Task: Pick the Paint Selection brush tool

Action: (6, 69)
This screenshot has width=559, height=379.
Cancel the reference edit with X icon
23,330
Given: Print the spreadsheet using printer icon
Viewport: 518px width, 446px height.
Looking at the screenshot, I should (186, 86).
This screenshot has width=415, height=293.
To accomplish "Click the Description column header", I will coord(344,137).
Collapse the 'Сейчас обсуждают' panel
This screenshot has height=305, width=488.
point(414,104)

+--

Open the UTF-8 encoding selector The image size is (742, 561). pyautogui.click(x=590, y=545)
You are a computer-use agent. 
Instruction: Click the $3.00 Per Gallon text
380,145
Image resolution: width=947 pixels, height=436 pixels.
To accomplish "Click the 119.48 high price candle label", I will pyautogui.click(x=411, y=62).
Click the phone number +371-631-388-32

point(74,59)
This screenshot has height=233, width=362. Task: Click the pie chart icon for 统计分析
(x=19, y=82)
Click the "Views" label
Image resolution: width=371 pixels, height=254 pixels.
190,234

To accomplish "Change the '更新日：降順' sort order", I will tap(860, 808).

+--

Would you show each line of the material above that contains the string "label"?

> _Exercise answer_
To accomplish "Click the 119.48 high price candle label", I will pyautogui.click(x=411, y=62).
Click the "Views" label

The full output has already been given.